Many cardiac emergencies, including myocardial infarction, peripartum cardiomyopathy, acute myocarditis, dilated cardiomyopathy and Takotsubo cardiomyopathy, ought to be considered, as all of them are life-threatening illnesses that could afflict patients with symptoms of left heart failure, such as onset dyspnoea and hypotension, which mimic acute PE. Most peripartum cardiomyopathies are diagnosed by individual history, cardiac biomarkers, cardiography, and echocardiography[27]. Practitioners should endeavour to better understand these rare conditions to provide timely high-quality service to pregnant women who suffer life-threatening situations.
The backbone of treatment for acute PE in pregnancy is anticoagulation, which includes the primary selection of low-molecular-weight heparin (LMWH) and also the second alternative of unfractionated heparin (UFH)[5]. High-risk hemodynamically unstable PE patients should receive advanced therapies, including systemic and catheter-based thrombolysis, as well as surgical embolectomy. In addition, extracorporeal membrane oxygenation can be a rescue treatment for life-threatening situations[28]. Inferior vena cava (IVC) filers during pregnancy can prevent additional venous clots causing pulmonary embolism, with few complications[29].

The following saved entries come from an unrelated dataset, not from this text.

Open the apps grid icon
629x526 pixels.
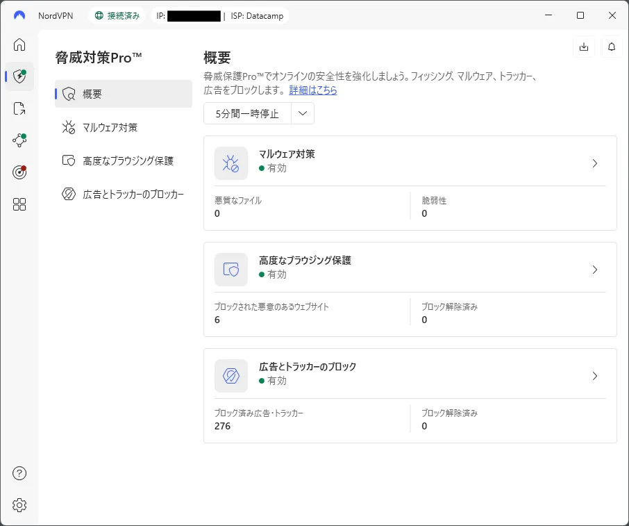(x=19, y=204)
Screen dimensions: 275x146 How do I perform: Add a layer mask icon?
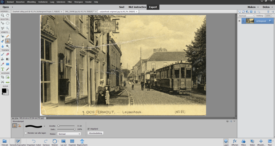pyautogui.click(x=251, y=12)
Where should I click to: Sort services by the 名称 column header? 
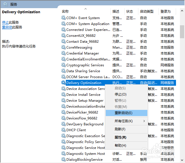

In conclusion, acute PE is a life-threatening scenario in the perinatal period. TTE is a standard imaging protocol for confirming the diagnosis of PE and evaluating heart function. However, negative results, even left ventricular dilation, do not fully rule out the PE diagnosis, as physiological changes in pregnant women may further influence cardiac structure and function. In some emergency situations, patients have haemodynamic instability and a risk of cardiac arrest. Catheter-directed angiography, as the gold standard, can be performed at first, when the patient’s symptoms and other results point to PE as the suspected diagnosis.